In welded pipe, welding is used to close the seam after forming a steel plate or coil into a cylindrical shape. The mill uses ultrasonic and/or radiological inspection methods to ensure the quality of the weld seam and initiates pressure tests on each joint of pipe to levels that exceed the proposed operating pressure. Welded pipe is classified based on how it is formed and the type of welding technique used.
Submerged arc weld (SAW) pipe uses filler metal in welding, whereas electric resistance welded/electric fusion welding (ERW/EFW) are no-filler metal processes. SAW is further classified into longitudinal (or straight) welding (L-SAW) and S-SAW means spiral (or helical) weld tube. Normally, medium diameter straight L-SAW has a single seam, and large diameter L-SAW uses a double seam.
ERW pipe is manufactured using electric current to heat the steel to a point at which the edges melt together to form a bond. This manufacturing process was introduced in the 1920s and utilized low-frequency alternating current to heat the edges, but was found to be vulnerable to seam corrosion and inadequate bonding. Today, high-frequency alternating current is used, also known as contact welding. EFW pipe refers to a process that uses an electron beam to direct kinetic energy to melt the workpiece to form the weld.
Pipes are manufactured using two pipes separated by insulation and are used to maintain the temperature of the fluids to prevent the formation of hydrates, reduce wax deposition, or to reduce the pressure drop by reducing the viscosity of heavy crudes.

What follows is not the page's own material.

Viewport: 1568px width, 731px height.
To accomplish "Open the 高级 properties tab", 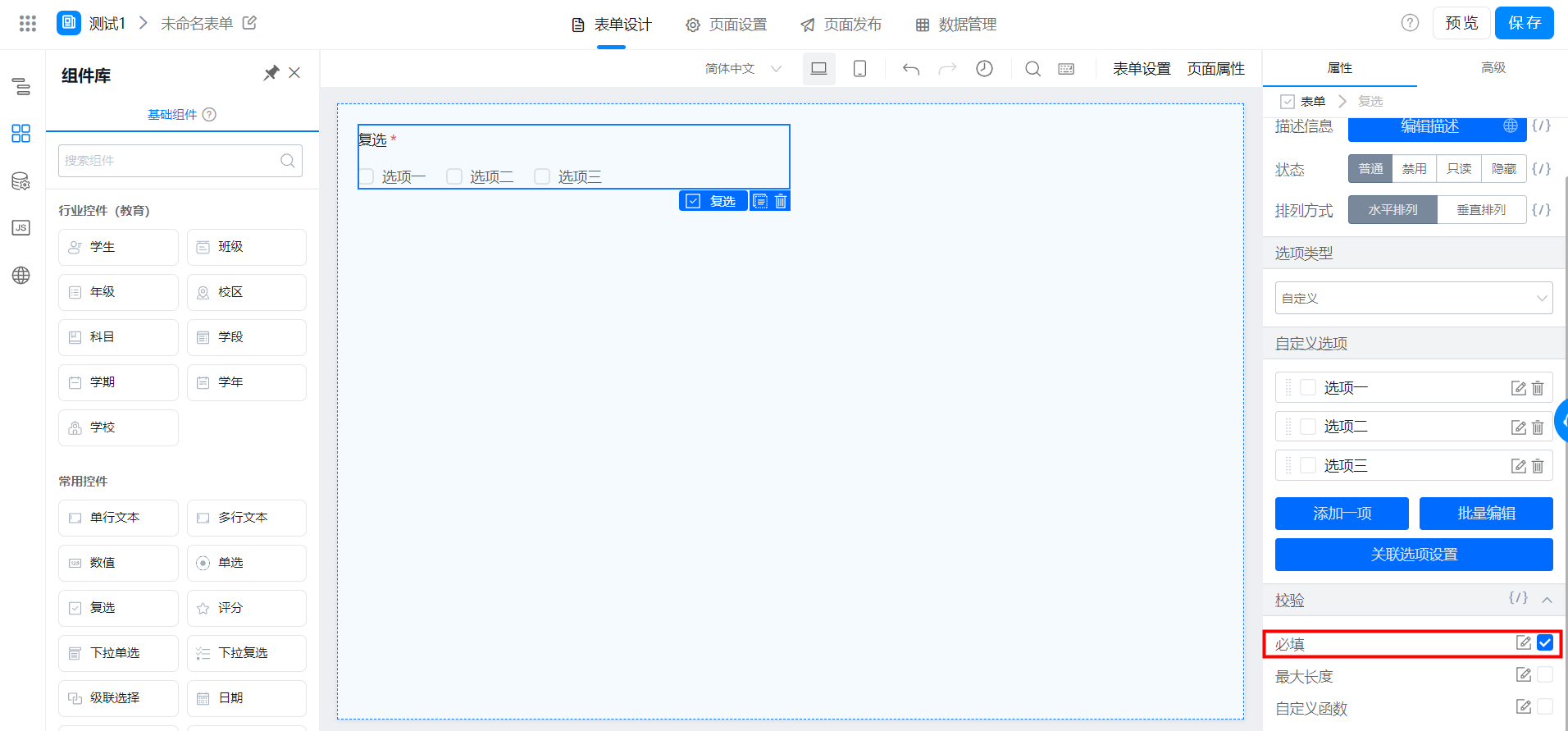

Rigid flowlines are manufactured from carbon steel or a high-performance steel alloy, with additional coatings providing corrosion protection and insulation. Flexible flowlines have the same applications as rigid flowlines but are manufactured differently, using composite layers of steel wire and polymer sheathing that provide high flexibility. A typical 8-in diameter flexible pipe, for example, can be safely bent to a radius of two meters or less. This flexibility is important for risers and flowlines laid on uneven seabeds and permits spooling on a reel or carousel in installation. The preference for using a rigid or flexible flowline is driven by design requirements, installation constraints, cost, schedule, and other factors.